Business applications - the ones your organization relies on every day - can also be one of your most significant vulnerabilities. And network security does little to help. Cybertrust's suite of application testing services allows you to select the level of effort that best fits your organization's needs. We will analyze your applications and supporting infrastructure, and make them secure from the inside out. In addition, we can certify your applications so you can prove to auditors that you are meeting regulations set out in ISO 17799/BS 7799, Sarbanes-Oxley, HIPAA and Visa/MasterCard PCI Data Standards.

Application Security Review
Typically the first plan of action for determining vulnerabilities, this service offers a detailed security analysis of an application, its supporting infrastructure, and its security development lifecycle. It is designed to help establish a solid application security foundation and baseline, and to build and maintain security applications.

What we check:

• Security-relevant people, processes and procedures
• Application infrastructure
• Application source code
• Application functions

Application Vulnerability Assessment
Cybertrust can also provide an in-depth, comprehensive examination of the entire application lifecycle, providing a complete assessment of your web or externally accessible application.
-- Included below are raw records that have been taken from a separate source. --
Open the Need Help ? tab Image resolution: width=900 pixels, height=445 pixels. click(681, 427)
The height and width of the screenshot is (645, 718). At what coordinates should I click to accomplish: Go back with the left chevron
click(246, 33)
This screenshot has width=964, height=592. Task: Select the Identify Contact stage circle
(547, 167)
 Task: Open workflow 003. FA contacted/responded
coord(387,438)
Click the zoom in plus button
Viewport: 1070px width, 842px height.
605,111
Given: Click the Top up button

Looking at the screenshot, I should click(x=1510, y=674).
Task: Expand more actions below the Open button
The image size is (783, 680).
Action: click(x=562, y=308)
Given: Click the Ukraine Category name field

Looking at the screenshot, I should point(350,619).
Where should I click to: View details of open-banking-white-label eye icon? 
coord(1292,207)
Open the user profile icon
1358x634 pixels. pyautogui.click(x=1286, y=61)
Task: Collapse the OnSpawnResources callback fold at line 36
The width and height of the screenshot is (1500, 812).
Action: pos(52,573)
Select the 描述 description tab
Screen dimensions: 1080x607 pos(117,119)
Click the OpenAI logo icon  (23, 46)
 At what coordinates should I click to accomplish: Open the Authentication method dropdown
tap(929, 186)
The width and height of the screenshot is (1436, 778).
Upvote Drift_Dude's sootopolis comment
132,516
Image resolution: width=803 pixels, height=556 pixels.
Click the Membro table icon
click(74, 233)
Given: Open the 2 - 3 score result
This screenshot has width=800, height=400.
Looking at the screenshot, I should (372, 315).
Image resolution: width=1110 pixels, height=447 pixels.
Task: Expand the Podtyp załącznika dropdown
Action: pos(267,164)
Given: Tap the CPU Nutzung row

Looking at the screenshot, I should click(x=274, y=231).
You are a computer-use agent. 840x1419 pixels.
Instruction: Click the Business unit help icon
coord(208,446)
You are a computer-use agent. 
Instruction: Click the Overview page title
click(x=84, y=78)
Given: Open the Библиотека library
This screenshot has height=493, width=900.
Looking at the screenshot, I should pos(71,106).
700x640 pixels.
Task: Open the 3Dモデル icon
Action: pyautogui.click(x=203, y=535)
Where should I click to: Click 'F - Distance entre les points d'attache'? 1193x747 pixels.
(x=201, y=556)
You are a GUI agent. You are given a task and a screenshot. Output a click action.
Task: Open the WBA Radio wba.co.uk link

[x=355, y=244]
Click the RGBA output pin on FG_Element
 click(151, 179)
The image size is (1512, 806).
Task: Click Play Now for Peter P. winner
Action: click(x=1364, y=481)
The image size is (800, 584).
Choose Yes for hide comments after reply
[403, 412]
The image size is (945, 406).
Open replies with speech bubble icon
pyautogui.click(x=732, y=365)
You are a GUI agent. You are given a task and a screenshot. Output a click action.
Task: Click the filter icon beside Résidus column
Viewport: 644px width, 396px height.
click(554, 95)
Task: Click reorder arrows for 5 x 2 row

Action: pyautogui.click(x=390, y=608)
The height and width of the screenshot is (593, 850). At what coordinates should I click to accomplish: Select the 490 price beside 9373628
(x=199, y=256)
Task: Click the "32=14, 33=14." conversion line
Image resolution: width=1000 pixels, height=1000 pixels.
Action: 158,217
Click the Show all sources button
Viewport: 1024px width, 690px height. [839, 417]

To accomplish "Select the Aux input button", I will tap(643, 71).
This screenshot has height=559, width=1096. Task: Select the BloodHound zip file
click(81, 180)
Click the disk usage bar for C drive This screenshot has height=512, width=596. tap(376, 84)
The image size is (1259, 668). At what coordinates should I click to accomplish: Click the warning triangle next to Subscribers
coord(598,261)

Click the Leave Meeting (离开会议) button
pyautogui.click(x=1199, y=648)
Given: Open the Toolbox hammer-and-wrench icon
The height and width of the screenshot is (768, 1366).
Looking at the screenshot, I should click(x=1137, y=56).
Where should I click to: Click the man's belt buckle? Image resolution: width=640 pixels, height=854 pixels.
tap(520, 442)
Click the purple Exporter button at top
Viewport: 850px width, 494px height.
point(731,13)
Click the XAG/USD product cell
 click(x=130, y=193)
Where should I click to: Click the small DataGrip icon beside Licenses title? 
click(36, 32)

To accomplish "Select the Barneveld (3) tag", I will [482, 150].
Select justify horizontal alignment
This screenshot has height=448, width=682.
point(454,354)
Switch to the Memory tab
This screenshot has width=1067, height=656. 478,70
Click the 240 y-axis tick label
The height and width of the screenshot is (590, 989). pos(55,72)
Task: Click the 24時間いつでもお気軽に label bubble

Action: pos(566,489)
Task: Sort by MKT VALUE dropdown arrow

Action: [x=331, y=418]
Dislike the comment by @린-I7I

The assessment includes input validation, access controls, forceful browsing, cookie manipulation, session management, encryption, password policies, information disclosure, known vendor vulnerabilities and code reviews (if applicable).

Application Certification

Cybertrust offers a certification program for application testing. The testing is performed quarterly over the course of a year. Vulnerabilities discovered in the previous quarter are also re-assessed to ensure the vulnerabilities have been closed. For information on additional information security certification programs we offer, click here.

Application Code Authentication
If you electronically distribute an applet or application, the recipient needs a way to verify the code came from you and was not intercepted and modified in transit by a malicious user. Browsers typically exhibit a warning message explaining the possible dangers of downloading data, but do nothing to actually verify whether the code is valid.

Cybertrust SureCodeSign certificates enable software vendors and individual developers to digitally sign the software they distribute over the Internet – allowing people who use the software to verify the identity of the organization and the person who developed the software.